Almost everyone in the generics industry is familiar with the FDA Paragraph IV database (aka list). As described by the Agency, the list is published “[a]s part of its ongoing efforts to assist generic drug applicants in preparing their applications, FDA regularly publishes a list of drug products for which an ANDA has been received by the Office of Generic Drugs (OGD) containing a Paragraph IV patent certification. This list includes the name of the drug product, dosage form, strength, reference listed drug (RLD), and the date on which the first substantially complete generic drug application was submitted to the agency that contained a paragraph IV certification (on a prospective basis, beginning March 2, 2004). The agency will not disclose the identity of the applicant(s). The Agency will make every effort to ensure the accuracy of the information disclosed in this list.”
The list is very useful for determining if a firm may have a first-to-receive (FTR) application and may be eligible for 180-day exclusivity. A firm can tell if it may be eligible for FTR status if its application was submitted on the day published in the PVI list.
So how many different PIV eligible line items which could represent FTR application for multiple or individual strengths of a product had the Agency published in the list since January 1, 2014? That certainly is an interesting question and the answers appear in the table below.

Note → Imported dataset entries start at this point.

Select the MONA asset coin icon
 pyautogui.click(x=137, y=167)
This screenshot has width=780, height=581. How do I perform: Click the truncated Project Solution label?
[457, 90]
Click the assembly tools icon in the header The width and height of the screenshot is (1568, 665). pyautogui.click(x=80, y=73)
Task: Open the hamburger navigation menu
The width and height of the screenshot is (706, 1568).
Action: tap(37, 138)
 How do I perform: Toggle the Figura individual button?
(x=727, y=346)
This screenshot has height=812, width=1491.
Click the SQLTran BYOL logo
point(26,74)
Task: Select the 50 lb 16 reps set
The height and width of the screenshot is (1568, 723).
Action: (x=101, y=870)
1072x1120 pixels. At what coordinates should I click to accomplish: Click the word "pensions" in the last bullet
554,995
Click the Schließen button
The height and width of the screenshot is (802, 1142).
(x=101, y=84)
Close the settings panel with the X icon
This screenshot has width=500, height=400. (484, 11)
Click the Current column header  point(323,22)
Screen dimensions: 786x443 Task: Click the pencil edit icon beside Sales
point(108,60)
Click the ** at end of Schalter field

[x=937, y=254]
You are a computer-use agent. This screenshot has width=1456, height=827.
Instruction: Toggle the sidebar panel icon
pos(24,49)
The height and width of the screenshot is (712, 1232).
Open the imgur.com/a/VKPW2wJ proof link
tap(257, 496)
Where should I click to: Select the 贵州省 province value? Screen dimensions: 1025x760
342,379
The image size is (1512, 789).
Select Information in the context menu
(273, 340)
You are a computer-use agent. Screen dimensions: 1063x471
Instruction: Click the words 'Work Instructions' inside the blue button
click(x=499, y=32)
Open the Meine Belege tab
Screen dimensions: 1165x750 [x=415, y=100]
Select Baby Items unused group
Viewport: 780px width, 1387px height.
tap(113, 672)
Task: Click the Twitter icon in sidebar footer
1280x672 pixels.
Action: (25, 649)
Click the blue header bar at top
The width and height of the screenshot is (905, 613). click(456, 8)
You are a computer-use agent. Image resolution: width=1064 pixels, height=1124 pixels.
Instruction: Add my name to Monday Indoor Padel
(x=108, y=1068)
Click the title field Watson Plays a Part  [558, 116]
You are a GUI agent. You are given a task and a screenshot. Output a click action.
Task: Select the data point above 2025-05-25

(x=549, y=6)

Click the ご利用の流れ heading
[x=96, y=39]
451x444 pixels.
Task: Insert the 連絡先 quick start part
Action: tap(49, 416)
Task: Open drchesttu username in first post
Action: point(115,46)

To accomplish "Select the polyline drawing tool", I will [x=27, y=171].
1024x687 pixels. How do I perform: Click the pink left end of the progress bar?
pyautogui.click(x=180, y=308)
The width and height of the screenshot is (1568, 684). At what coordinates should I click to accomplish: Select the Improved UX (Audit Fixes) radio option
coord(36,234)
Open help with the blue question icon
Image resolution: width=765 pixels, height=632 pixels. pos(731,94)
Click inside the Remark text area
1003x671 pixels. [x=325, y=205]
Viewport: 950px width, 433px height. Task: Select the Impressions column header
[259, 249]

Calendar Year | Number of Line Listings |
2018* | 8 |
2017 | 52 |
2016 | 55 |
2015 | 65 |
2014 | 57 |
*through April 17, 2018
We can see that 2018 is off to a slow start, as only 8 PIV listing have occurred through the first quarter of the calendar year, but most of the other 4 years look about the same. Many of the FTR are for NCE-1 products (an ANDA applicant may submit an ANDA for a new chemical entity 1 year prior to expiration of 5-year new chemical entity exclusivity if they are challenging a patent on the NCE product) and many are just first-to-receive for other patent filings. While this may not be a burning question for many people, it certainly is of interest to Hatch-Waxman geeks like me. The numbers demonstrate that there is still a significant number of patent challenge activity by ANDA applicants in an effort to bring generic drug products to the marketplace prior to patent expiration on the reference listed drug.